(EXERCISE DIRECTIONS) Your job is to return every line of the listing holding the string "below".

(DATASET RECORDS)
------------------------
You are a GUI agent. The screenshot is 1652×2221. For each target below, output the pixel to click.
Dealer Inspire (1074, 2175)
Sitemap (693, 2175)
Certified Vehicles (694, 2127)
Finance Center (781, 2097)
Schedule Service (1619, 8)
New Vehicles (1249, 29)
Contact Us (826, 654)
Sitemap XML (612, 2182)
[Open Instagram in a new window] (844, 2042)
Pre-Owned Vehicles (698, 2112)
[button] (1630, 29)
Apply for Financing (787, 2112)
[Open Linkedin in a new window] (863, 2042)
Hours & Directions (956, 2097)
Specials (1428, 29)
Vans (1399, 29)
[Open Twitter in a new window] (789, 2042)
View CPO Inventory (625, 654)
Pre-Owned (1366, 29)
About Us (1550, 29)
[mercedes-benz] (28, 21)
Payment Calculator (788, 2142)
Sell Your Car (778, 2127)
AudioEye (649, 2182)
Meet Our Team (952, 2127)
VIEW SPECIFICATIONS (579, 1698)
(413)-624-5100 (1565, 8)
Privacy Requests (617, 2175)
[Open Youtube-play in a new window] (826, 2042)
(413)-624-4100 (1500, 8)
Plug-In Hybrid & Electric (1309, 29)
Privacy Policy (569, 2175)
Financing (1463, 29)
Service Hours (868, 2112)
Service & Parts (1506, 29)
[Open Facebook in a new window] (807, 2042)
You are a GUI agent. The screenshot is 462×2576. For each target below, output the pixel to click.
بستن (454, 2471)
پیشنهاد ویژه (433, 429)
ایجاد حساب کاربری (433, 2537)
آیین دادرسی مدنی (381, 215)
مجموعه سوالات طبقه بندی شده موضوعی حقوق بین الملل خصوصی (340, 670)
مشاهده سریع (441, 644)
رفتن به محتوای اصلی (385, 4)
------------------------
(TASK OUTPUT)
You are a GUI agent. The screenshot is 1652×2221. For each target below, output the pixel to click.
You are a GUI agent. The screenshot is 462×2576. For each target below, output the pixel to click.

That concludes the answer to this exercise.